Levantamento da Aviloo com 500 mil veículos (20 modelos, 2022–2026) mostra desgaste mais lento que o esperado. Aos 50 mil km, a mediana do SoH varia entre 91% e 97%.
Uma análise que compilou dados de mais de 500 mil veículos elétricos em circulação indica que as baterias mantêm entre 87% e 94% da capacidade original aos 150 mil km. O levantamento foi realizado pela Aviloo, empresa austríaca especializada em diagnóstico de baterias, e considerou 20 modelos usados de diferentes fabricantes produzidos entre 2022 e 2026.
Os marcos intermediários do estudo mostram um desgaste mais lento do que o senso comum costuma sugerir. Aos 50 mil km, a mediana do estado de saúde das baterias (SoH, state of health) ficou entre 91% e 97%. Aos 100 mil km, o intervalo se reduz apenas para 88% a 95%, indicando retenção de capacidade significativa nos primeiros estágios de uso.
A Aviloo descreve a curva de degradação como uma curva em formato de S: uma perda moderada nos primeiros anos, seguida por um longo platô de estabilidade e uma queda mais acentuada apenas próxima ao fim da vida útil da bateria. No recorte por modelo, o Mercedes EQA aparece na primeira posição, com média de 94% de SoH; em seguida vêm Hyundai Ioniq 5 (93,8%) e BMW i4 (93,6%). Na outra ponta da amostra estão Tesla Model 3 (88,9%), Mini Cooper SE (87,1%) e Nissan Leaf (86,7%).
A análise ressalta que a posição na tabela não equivale, por si só, à qualidade global do veículo: baterias menores exigem mais ciclos de recarga para percorrer a mesma distância, o que tende a acelerar o desgaste. A variação entre unidades de um mesmo modelo é expressiva — no Leaf de segunda geração, a diferença de SoH aos 150 mil km chegou a 13,5 pontos percentuais, o que a Aviloo estima ser equivalente a cerca de 29 km de autonomia real por recarga. Outras dispersões registradas incluem até 11 pontos no Tesla Model Y, entre 11 e 12 pontos no Volkswagen ID.4 e mais de 12 pontos no Ioniq 5.
Os pesquisadores identificam três fatores determinantes para a degradação: temperatura ambiente, hábitos de recarga e o nível de carga mantido durante longos períodos de inatividade. Baterias em regiões mais quentes perdem capacidade mais rapidamente, o que é relevante para mercados com clima tropical. A recomendação prática do estudo é manter o veículo entre 30% e 70% de carga quando ficar parado por muito tempo, evitando deixá-lo estacionado rotineiramente com 80%, 90% ou 100% sem necessidade.
O estudo também demonstra efeito direto sobre a autonomia de veículos usados.
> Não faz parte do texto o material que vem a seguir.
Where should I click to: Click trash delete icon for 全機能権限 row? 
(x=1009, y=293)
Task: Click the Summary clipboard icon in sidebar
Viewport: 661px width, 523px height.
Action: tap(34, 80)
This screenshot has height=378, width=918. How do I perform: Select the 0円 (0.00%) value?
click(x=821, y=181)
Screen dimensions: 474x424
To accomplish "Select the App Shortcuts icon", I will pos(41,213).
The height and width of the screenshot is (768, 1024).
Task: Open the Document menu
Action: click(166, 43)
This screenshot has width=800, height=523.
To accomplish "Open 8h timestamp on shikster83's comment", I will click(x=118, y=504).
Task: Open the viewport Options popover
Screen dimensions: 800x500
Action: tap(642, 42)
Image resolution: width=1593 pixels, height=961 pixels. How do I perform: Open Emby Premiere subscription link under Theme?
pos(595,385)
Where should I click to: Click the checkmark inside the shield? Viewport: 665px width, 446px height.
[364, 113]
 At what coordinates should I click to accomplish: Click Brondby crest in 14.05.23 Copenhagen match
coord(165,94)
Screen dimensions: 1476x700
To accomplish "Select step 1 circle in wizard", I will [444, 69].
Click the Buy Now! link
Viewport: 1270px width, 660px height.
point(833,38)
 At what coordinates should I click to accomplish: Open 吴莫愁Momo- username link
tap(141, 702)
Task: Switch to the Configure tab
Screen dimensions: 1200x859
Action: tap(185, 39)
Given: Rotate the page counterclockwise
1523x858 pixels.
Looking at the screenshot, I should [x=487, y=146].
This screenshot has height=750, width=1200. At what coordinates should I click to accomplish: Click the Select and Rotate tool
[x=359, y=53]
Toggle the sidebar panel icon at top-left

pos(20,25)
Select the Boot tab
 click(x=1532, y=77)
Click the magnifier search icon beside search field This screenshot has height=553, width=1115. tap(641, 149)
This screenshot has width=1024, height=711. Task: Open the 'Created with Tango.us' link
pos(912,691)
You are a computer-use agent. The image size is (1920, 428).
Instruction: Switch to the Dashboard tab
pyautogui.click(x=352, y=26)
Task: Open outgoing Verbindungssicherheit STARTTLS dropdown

Um BMW iX3 homologado em 698 km pelo ciclo americano EPA passaria a entregar entre cerca de 607 km e 656 km após 150 mil km rodados, segundo os dados analisados. A pesquisa associa substituições prematuras de baterias a defeitos pontuais, não ao desgaste natural.
No mercado brasileiro, fabricantes costumam ofertar garantias específicas de bateria mais longas que a do restante do veículo: are exemplos citados incluem cobertura de oito anos ou 200 mil km com garantia de SoH acima de 70% e outra de oito anos ou 160 mil km. Os números do levantamento servem para reduzir o temor de uma troca de bateria — estimada em R$ 127.500 em alguns cenários — pouco tempo após a compra.